Von Gila Wohlmann. Erstellt am 20. März 2020 (17:23)
Bürgermeister Günter Schaubach wird in der freiwilligen Quarantäne, die sich für ihn sehr arbeitsreich gestaltet, mit Köstlichkeiten verwöhnt.
privat/Schaubach

Dass Quarantäne nicht zwingend zum Lagerkoller führen muss, das weiß Pyhras Bürgermeister Günter Schaubach. Seit einer Woche befindet er sich nun in freiwilligem „Hausarrest“ auf seinem Firmensitz in Böheimkirchen.

Die NÖN berichtete (siehe auch hier) : Schaubach hat seinen Skiurlaub in St. Anton am Arlberg (Tirol) vorzeitig abgebrochen, als er erfuhr, dass Tirol unter Quarantäne gestellt wird. Sofort reiste er mit seinem Begleiter, geschäftsführendem Gemeinderat Alois Strobl, ab.

Langweilig ist ihm in den vergangenen Tagen in der Quarantäne keineswegs geworden, im Gegenteil: So viel Arbeit gab es für den IT-Experten schon lange nicht und auch hierfür ist der Grund die Corona-Krise.

Ortschef Günter Schaubach ist froh - trotz Tirol-Aufenthalts – bislang gesund zu sein – und nimmt den „Büroarrest“ gelassen. Gut gelaunt, stellt er fest: „Beim nächsten Mal bleibe ich vielleicht in der Skischaukel Perschenegg. Fotos: privat/Schaubach
privat/Schaubach

„Ich setze hunderte Laptops für die Mitarbeiter der diversen Ministerien auf, da diese nun auch Homeoffice machen müssen“, erzählt er. Er sei zwar durchgehend in seinem Büro kaserniert, die fertig installierten Neugeräte werden dann aus dem Lager von seinen Mitarbeitern abgeholt und zugestellt. Berührungspunkte mit diesen gibt es dadurch nicht.

Dennoch ist das Gemeindeoberhaupt nicht völlig auf sich allein gestellt. „So verwöhnt worden, bin ich schon lange nicht“, schmunzelt er und zählt auf: „Ich bekomme von meiner Familie, Freunden und Gemeinderäten  laufend Essen, von Frühstückssackerln, über Cremeschnitten bis hin zu Eis.“  Dabei hofft er, dass er nicht zu viel an Gewicht zulegt. „Sonst muss ich das Laufband, das ich bei mir im Büro habe, nutzen“, kündigt er an.

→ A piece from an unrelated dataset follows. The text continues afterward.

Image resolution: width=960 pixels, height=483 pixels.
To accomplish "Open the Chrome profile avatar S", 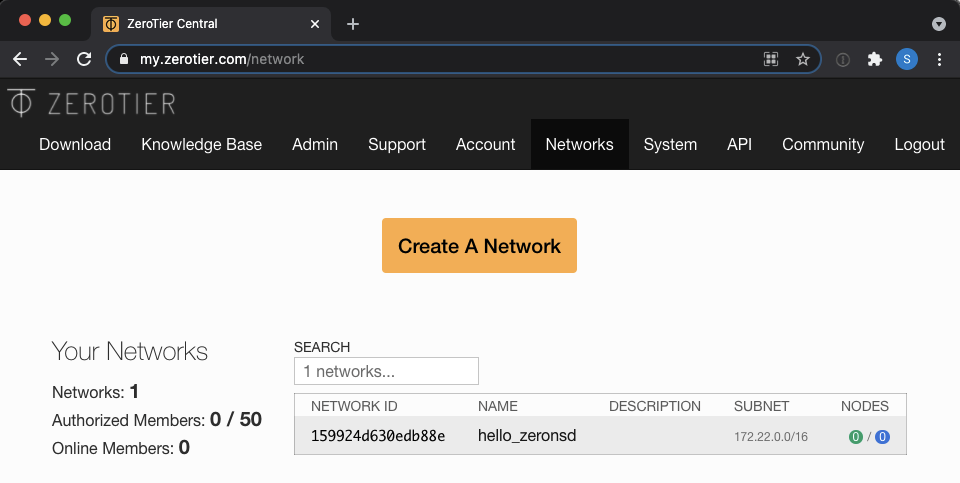I will click(x=907, y=59).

Die Gemeindetätigkeit als Bürgermeister nimmt er auch, so weit als möglich, von seinem Büro aus wahr, die Bürger müssten sich daher um die Amtsgeschäfte keine Sorgen machen. „Außerdem erledigen den Rest Vizebürgermeisterin Mag. Erika Zeh und die Amtsleitung vom Rathaus aus.“

Aus der Gemeindestube weiß er, dass sich die Bürger von Pyhra bemühen, den behördlichen Vorgaben aufgrund von COVID-19 nachzukommen, bis auf einige wenige. „Es gehen leider noch immer zu viele ältere Personen einkaufen“, gibt er zu bedenken.

Doch auch hier hat die Gemeinde mit vielen Freiwilligen ein perfektes Angebot geschaffen. „Diese übernehmen den Einkaufsdienst. Das läuft über Lieferschein in Zusammenarbeit mit unserem ADEG-Markt. Wir strecken seitens der Gemeinde die Kosten für den Einkauf vor und verrechnen es im Nachhinein. So haben die Helfer keinen Bargeldkontakt und es kann zu keinen etwaigen Manipulationen kommen.“

Die nächsten Tage werden sich für Schaubach voraussichtlich wieder arbeitsreich gestalten, mit kommendem Freitag ist seine freiwillige 14-tägige Quarantäne beendet. „Nachdem ja alles so gut läuft, vielleicht verlängere ich die Quarantäne ja noch“, lacht Schaubach und dankt allen seinen Helfern.